October 29, 2007 by Greg Sandow

At a concert by the Theatre of Voices Friday night, I loved a Berio piece, A-Ronne. Twitters, muttering, all kinds of entertaining vocal sounds, and also some compelling singing, all structured in a way that captivated me. But when I said I liked the piece, at intermission, two composers (one quite well known) objected. To them the piece felt suffocating. I knew why, of course. They’d studied composition in the 1970s, when modernism ruled in academia, and when — as I know from my own composition studies then — you had to like and write atonal music, and in fact acknowledge it as the only serious idiom a composer could write in. You couldn’t like Britten or Shostakovich. Those composers were quietly forbidden: too tonal.

After the concert, someone else asked me how Berio could have been so terrifying — and still could be — since A-Ronne (and many other works by him) are fun, are full of sounds that aren’t atonal, and by now sound (at least to people who didn’t study composition in the ’70s) quite charmingly dated.

The answer is simple. There was an implicit list, all but codified in writing, of acceptable composers. Berio ranked high on it. And so for anyone who found this compositional aesthetic — this enforced ideology — suffocating, Berio loomed (and apparently still looms) as yet another strangler. Forget that he taught Steve Reich, who surely didn’t find him so. This wasn’t about Berio, as he might have been in person. It was about the crowd he ran with, and the uses that his music could be put to.

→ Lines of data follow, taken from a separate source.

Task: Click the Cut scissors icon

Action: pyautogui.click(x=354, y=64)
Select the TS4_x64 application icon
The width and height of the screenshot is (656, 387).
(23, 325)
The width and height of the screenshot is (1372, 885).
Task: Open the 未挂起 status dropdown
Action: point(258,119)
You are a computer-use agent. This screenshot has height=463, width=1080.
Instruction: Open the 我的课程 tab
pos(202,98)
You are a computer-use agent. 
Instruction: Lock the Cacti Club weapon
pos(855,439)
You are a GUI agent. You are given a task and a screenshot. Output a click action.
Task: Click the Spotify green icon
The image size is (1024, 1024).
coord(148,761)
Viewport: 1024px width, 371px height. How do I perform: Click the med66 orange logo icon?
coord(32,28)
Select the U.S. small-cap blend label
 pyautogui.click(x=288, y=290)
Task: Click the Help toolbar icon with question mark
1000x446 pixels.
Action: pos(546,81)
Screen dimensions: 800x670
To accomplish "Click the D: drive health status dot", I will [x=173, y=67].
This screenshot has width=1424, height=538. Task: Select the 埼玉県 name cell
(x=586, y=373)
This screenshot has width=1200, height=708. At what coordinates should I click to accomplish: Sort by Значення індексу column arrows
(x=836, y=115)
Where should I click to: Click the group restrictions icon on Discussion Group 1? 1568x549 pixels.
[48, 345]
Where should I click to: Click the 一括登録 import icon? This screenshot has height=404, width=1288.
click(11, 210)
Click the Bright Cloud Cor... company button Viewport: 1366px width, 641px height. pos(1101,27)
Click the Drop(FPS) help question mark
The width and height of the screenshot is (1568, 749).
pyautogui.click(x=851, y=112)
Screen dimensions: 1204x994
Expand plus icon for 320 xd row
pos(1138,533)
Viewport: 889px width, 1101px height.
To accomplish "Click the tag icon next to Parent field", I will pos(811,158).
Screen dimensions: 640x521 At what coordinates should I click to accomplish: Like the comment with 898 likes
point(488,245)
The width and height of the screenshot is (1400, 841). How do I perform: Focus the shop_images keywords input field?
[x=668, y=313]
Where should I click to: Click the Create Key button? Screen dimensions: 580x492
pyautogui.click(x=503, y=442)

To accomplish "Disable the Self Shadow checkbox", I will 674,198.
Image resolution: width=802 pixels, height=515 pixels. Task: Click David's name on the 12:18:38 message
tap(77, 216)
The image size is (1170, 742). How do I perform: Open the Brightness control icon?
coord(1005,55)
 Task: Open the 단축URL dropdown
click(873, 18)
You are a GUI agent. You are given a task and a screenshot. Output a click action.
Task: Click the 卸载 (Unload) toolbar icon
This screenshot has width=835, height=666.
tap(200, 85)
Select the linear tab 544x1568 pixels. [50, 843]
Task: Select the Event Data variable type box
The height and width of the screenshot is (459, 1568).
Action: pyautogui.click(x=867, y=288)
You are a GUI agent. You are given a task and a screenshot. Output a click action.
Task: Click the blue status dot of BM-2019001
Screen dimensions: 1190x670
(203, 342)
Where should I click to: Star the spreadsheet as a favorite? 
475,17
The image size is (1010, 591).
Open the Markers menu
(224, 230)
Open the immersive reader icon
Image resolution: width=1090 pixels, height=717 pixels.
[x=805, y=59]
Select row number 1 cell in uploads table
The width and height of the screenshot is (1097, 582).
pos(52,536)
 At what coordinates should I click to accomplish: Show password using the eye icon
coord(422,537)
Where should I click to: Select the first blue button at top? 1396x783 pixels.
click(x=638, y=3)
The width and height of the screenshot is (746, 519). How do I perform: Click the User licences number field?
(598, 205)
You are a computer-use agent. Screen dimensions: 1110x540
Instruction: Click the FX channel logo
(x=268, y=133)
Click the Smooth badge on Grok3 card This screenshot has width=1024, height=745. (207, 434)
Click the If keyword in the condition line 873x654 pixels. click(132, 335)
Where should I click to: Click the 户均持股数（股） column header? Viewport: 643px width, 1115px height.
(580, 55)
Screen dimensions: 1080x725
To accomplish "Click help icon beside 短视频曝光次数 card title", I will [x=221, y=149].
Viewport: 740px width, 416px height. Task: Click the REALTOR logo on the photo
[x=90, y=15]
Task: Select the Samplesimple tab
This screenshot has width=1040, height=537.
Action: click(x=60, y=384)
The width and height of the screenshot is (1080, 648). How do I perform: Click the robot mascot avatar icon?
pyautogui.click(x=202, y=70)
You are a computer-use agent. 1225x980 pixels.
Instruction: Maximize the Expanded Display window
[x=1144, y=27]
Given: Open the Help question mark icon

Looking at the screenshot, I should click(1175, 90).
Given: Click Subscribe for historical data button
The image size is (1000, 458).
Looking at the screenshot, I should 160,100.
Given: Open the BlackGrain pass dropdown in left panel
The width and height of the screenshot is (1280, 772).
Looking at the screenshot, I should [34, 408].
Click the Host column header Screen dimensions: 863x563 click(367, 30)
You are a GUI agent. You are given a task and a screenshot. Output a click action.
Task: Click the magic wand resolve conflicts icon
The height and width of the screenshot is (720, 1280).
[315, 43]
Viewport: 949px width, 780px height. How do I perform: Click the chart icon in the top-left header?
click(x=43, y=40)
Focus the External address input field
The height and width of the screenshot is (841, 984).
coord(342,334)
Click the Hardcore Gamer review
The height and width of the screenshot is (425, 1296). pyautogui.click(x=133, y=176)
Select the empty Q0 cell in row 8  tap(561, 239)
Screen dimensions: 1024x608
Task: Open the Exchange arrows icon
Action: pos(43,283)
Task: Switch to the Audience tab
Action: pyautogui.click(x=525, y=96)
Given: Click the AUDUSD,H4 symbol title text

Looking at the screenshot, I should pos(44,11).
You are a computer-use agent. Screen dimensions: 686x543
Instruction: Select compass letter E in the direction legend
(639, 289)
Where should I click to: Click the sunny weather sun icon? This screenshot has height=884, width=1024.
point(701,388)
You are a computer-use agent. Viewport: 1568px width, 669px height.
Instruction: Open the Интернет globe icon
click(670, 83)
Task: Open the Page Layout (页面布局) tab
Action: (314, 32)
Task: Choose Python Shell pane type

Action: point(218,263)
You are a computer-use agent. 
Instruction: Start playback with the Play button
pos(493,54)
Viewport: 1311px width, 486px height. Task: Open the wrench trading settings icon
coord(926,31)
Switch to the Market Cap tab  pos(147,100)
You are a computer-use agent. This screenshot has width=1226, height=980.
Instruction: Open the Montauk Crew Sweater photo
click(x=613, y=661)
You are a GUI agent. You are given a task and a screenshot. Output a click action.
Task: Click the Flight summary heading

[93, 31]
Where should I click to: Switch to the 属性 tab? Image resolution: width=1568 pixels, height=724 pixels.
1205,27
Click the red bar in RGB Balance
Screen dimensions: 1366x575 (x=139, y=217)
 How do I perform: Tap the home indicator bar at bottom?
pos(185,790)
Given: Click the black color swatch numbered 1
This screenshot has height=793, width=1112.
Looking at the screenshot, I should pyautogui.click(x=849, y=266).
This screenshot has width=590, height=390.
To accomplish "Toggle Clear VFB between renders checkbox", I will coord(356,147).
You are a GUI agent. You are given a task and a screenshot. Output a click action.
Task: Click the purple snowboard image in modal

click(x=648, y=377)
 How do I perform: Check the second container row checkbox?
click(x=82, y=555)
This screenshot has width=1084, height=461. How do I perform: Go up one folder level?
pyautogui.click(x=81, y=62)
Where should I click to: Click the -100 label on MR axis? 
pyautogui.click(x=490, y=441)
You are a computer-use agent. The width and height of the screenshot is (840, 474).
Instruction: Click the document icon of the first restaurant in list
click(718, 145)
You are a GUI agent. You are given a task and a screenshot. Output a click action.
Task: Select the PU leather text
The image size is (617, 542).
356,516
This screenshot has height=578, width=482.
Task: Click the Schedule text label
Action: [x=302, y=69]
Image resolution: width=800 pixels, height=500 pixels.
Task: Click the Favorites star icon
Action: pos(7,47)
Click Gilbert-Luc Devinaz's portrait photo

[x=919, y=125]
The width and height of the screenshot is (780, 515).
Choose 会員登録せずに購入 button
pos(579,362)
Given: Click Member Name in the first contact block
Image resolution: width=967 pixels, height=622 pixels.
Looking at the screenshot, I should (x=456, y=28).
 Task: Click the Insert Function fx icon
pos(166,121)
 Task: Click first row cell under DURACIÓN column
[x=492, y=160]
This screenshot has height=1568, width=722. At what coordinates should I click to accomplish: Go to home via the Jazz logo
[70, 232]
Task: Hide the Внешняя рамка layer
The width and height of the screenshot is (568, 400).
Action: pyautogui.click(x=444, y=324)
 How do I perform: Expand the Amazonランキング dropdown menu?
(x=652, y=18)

Somehow that never bothered me. I thought Berio was fun, and also a master of composing; I still do. Maybe I escaped the suffocation because I simply started writing freer music, no doubt to faculty consternation at the music school I went to. Yet still I did it.

But I sympathize with the composers who hated A-Ronne. (A-Ronne — didn’t he play for the Yankees? Sorry, couldn’t help it.) One of these composers stiffened noticeably when I said I liked the piece. His objection was visceral, and genuine.

So in his defense I’ll note that Berio was formidably intellectual, that his form of intellectuality (shared also by Boulez and Babbitt, not to mention others) loomed as yet another strangulation, and that the program note he wrote for A-Ronne — an anti-masterpiece of Mandarin impossibility — was enough to give any composition student from the ’70s a fit of nightmares. If you thought you had to swallow that to love the music (and I’m not sure we weren’t taught we had to), then of course many people couldn’t go there.

And in Berio’s modernism, delightful as it now sounds to me — and not just delightful; irreverent, too — you run into a brick wall of limitation.Berio can twitter and burp all he likes, but the connections that he thinks he’s making to the world outside classical music are all to highbrow theorizing, cultural, linguistic, and literary. You’d never catch him echoing a snatched memory of popular culture (unless you count folk songs, which I don’t, because they’re theorized, in Berio’s world, as authentic, while pop culture, supposedly, is commercial and corrupt).

So that’s the boundary. He can giggle all he wants, and also cough and hum and murmur, putting sounds in free association with each other. But if I’d written a piece like this, and my free association took me to a fragment of Led Zeppelin, eyebrows would have been raised. Likewise, when Elliott Carter says that he’s inspired (as, for instance, in his piano piece Night Fantasies) by the slither of unconscious thoughts in Joyce’s writing, what he’ll never do, as thoughts skitter in his music, is let them skitter toward popular culture (by, for instance, echoing a popular song), as Joyce does on just about every page.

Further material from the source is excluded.